ACS Spring 2024

Advancing Molecular Property Prediction through Multi-view Latent Space Fusion


Pre-trained Language Models are emerging as promising tools for predicting molecular properties, but their development is still in its early stages, demanding further research to enhance their effectiveness and tackle challenges like generalization and sample efficiency. In this paper, we introduce a novel multi-view approach that leverages latent spaces derived from cutting-edge chemical models. Our approach hinges on two key components: embeddings from MHG-GNN, which represent molecular structures as graphs, and MoLFormer-base embeddings grounded in chemical language.

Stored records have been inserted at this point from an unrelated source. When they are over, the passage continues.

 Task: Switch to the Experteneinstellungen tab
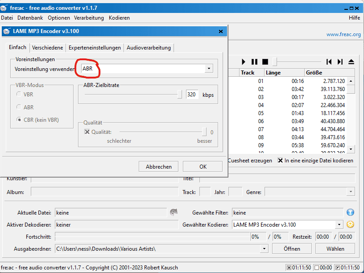[x=95, y=48]
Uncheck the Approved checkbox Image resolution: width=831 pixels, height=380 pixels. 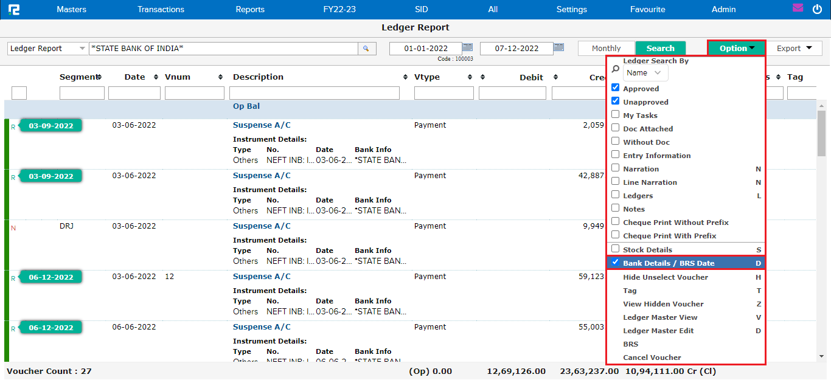[x=615, y=88]
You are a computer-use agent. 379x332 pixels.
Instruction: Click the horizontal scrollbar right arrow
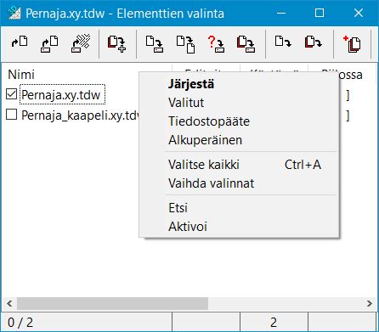pyautogui.click(x=370, y=304)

MHG-GNN has been pre-trained on a dataset of 1.4 million molecules selected from PubChem, while MoLFormer-base is a small version of MoLFormer. In this study, we showcase the remarkable performance of our proposed fusion of latent spaces from different origins compared to existing state-of-the-art methods, including MoLFormer-XL, which was pre-trained on 1.1 billion molecules from PubChem and ZINC. Our approach particularly excels in complex tasks such as predicting clinical trial drug toxicity and inhibiting HIV replication. We evaluate our method on six benchmark datasets from MoleculeNet and outperform competitors in five of them. Our research underscores the potential of latent space fusion and feature integration in advancing molecular property prediction. Furthermore, it also paves the way for further enhancements when applied to larger-scale datasets, opening up new avenues for exploration and innovation in this domain.